Reproduce the material below, starting at the line that contains "Task: Click the user profile avatar" and ending at the line that contains "tap(14, 96)", with "Image resolution" switched to "Screenshot size" and nothing else altered.

START RECORDS PROVIDED

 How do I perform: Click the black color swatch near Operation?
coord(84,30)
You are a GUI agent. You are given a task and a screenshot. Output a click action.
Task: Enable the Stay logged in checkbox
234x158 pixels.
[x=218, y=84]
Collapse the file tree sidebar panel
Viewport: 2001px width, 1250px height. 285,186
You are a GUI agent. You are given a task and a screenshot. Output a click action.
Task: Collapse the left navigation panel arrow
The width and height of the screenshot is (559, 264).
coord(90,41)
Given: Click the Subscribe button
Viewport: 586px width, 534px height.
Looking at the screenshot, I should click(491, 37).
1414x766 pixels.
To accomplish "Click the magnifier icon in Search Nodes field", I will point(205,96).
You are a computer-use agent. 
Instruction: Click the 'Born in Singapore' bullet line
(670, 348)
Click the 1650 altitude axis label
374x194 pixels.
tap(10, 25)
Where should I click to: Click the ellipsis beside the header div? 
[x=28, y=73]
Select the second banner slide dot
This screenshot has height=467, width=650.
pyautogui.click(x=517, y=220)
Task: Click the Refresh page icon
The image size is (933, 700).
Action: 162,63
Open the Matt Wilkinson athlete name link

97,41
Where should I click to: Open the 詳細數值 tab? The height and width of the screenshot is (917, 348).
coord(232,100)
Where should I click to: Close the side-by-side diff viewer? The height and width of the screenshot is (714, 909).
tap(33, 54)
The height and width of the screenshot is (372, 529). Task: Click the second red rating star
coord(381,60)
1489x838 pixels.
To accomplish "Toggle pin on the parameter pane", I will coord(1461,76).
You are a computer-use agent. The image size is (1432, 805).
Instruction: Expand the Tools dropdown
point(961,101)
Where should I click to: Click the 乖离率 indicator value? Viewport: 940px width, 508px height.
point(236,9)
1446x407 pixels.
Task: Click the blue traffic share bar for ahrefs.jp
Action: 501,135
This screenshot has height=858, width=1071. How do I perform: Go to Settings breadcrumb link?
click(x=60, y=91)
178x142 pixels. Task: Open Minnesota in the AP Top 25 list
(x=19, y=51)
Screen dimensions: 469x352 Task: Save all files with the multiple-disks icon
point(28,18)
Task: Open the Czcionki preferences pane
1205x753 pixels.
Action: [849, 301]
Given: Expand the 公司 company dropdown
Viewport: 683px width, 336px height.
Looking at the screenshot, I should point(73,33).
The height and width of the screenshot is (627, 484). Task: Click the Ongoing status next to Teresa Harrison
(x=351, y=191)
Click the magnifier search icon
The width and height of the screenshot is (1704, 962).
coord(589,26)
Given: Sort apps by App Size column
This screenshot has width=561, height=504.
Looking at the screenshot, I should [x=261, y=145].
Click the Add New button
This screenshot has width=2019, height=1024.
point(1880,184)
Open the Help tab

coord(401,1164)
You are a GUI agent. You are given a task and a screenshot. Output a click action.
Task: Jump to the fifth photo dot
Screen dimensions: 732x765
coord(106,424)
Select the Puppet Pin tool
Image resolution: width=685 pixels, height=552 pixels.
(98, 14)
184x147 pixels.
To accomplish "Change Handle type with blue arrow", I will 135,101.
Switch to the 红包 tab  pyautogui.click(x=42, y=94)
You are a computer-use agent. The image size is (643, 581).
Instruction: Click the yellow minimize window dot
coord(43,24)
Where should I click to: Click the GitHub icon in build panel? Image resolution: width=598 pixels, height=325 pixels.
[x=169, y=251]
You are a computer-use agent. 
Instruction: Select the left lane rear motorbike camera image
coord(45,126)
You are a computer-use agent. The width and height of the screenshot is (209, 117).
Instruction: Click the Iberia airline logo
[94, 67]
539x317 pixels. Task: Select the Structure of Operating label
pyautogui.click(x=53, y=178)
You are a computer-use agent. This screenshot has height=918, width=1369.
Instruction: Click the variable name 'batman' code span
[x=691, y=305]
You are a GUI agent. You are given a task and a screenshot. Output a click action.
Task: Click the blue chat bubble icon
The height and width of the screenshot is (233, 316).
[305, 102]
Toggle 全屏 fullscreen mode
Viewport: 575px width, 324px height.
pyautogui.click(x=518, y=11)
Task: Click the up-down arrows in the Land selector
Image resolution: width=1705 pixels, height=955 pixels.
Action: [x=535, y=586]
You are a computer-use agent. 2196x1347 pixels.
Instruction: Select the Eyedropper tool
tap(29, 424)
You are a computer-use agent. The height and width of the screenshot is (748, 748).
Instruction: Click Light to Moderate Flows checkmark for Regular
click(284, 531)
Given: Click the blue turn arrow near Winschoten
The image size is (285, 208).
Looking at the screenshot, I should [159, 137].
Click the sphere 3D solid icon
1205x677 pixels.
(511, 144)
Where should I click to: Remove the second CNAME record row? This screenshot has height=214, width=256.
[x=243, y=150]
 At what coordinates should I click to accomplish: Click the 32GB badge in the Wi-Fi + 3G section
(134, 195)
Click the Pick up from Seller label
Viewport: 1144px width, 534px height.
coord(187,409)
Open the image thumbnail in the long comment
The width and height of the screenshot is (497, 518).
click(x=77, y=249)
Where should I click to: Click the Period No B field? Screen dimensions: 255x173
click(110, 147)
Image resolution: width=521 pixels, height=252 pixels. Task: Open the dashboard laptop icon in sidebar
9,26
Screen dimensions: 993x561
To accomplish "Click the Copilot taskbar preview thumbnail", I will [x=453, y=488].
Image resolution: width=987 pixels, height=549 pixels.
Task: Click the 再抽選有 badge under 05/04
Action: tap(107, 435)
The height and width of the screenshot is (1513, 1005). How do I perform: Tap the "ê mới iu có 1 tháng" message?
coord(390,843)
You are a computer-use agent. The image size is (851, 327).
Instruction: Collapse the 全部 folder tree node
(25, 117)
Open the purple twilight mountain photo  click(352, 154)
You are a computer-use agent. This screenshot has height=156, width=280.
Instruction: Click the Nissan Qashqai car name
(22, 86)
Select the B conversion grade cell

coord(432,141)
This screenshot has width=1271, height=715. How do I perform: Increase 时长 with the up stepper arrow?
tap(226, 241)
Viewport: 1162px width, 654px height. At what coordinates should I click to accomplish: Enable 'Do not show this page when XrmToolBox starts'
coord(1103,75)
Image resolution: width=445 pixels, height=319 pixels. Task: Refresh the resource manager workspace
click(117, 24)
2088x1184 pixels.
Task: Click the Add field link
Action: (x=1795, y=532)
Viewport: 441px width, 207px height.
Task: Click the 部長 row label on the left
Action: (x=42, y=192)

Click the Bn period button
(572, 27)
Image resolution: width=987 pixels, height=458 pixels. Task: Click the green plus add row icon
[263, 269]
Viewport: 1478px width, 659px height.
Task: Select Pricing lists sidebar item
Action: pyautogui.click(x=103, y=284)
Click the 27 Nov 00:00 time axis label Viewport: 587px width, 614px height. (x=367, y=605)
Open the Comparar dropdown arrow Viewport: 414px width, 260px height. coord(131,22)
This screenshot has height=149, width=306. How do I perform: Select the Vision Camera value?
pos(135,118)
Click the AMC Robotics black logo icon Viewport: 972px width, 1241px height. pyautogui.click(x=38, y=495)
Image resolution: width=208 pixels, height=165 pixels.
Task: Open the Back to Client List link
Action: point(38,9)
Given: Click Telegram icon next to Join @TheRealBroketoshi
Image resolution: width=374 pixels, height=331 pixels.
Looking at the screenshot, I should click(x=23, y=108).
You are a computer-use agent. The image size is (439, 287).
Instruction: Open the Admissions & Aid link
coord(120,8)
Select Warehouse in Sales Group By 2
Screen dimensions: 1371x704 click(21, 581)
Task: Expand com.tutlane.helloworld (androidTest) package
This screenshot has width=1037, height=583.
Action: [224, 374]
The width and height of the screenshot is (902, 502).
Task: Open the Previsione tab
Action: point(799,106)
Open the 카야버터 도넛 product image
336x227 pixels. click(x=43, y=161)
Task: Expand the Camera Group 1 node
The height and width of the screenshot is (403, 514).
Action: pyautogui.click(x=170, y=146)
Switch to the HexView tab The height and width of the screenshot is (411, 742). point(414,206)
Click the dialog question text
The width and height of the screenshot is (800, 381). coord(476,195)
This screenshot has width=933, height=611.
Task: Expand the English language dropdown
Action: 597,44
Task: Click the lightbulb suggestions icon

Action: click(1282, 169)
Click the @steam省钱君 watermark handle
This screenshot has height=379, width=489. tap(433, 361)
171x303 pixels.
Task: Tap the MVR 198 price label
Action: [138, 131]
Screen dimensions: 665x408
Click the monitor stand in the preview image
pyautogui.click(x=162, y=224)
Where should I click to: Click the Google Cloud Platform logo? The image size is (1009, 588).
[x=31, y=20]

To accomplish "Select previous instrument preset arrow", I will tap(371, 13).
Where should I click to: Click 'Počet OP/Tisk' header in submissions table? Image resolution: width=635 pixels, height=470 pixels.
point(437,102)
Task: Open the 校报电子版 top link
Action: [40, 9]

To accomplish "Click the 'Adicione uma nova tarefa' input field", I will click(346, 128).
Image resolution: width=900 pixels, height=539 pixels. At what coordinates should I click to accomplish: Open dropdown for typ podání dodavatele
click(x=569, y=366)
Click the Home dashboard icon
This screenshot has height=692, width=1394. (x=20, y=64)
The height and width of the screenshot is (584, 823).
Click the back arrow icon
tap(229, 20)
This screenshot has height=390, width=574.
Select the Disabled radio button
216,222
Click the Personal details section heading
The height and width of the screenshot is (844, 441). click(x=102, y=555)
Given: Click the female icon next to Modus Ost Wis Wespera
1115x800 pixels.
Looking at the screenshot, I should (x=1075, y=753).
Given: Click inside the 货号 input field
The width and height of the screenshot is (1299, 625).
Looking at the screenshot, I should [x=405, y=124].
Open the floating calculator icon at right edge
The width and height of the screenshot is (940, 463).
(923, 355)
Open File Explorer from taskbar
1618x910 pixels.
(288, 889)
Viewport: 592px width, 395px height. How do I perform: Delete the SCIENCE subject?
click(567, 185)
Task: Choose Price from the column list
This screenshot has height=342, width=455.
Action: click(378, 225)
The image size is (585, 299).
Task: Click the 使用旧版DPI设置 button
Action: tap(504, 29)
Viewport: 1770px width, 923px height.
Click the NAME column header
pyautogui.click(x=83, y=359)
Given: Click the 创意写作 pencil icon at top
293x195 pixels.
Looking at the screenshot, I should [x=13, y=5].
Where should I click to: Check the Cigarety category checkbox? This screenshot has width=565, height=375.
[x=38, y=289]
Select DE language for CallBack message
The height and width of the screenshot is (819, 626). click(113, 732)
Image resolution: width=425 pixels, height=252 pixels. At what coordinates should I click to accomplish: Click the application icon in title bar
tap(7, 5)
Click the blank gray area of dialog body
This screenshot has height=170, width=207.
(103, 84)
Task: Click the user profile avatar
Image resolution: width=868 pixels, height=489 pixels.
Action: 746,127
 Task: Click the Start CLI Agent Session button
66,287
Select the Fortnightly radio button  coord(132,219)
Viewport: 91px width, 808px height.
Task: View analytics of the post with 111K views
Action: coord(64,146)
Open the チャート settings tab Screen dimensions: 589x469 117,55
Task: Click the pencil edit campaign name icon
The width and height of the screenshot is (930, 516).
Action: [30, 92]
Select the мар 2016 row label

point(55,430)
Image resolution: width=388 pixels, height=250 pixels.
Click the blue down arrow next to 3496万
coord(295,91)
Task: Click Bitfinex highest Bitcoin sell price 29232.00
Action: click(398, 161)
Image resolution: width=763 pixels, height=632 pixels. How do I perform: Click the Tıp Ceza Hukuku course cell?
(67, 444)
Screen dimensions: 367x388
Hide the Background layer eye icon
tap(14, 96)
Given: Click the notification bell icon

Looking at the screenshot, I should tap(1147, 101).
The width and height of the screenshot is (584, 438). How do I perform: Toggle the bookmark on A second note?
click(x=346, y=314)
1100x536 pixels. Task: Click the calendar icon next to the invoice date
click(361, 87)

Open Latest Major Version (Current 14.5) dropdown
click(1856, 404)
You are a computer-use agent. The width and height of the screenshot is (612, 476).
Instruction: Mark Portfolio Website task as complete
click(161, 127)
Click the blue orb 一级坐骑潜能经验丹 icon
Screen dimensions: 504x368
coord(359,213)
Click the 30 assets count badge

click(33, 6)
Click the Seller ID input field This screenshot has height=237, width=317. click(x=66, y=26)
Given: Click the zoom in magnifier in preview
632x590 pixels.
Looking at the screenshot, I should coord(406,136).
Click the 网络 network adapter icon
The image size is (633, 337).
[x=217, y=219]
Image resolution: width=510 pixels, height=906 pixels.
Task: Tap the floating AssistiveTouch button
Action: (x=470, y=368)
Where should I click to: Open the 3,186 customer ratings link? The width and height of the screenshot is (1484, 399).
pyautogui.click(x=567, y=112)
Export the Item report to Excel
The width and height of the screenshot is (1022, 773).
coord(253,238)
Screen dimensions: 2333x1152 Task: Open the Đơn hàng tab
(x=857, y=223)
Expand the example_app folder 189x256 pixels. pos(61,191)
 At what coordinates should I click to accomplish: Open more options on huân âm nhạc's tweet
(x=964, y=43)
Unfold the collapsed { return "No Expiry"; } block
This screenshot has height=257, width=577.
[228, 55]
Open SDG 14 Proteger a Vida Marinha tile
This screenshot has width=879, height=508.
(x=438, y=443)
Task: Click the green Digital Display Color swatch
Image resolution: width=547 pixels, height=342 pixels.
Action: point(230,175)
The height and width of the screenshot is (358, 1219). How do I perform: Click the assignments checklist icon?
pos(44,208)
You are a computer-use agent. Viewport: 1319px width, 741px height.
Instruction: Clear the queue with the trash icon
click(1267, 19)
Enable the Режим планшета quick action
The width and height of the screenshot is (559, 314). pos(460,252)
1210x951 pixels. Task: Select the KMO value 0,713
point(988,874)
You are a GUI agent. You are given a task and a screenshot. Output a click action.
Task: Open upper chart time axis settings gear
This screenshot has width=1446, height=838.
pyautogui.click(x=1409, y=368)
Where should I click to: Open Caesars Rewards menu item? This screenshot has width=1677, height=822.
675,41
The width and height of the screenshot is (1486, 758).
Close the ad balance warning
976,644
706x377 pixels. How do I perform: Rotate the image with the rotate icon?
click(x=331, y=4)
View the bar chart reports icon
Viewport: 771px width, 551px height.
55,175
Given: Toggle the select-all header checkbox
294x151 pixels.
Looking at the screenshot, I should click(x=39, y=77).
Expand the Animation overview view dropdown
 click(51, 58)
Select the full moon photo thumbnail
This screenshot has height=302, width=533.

END RECORDS PROVIDED

- _EXERCISE SOLUTION_:
Task: Click the user profile avatar
Screenshot size: width=868 pixels, height=489 pixels.
Action: 746,127
 Task: Click the Start CLI Agent Session button
66,287
Select the Fortnightly radio button  coord(132,219)
Viewport: 91px width, 808px height.
Task: View analytics of the post with 111K views
Action: coord(64,146)
Open the チャート settings tab Screen dimensions: 589x469 117,55
Task: Click the pencil edit campaign name icon
The width and height of the screenshot is (930, 516).
Action: [30, 92]
Select the мар 2016 row label

point(55,430)
Screenshot size: width=388 pixels, height=250 pixels.
Click the blue down arrow next to 3496万
coord(295,91)
Task: Click Bitfinex highest Bitcoin sell price 29232.00
Action: click(398, 161)
Screenshot size: width=763 pixels, height=632 pixels. How do I perform: Click the Tıp Ceza Hukuku course cell?
(67, 444)
Screen dimensions: 367x388
Hide the Background layer eye icon
tap(14, 96)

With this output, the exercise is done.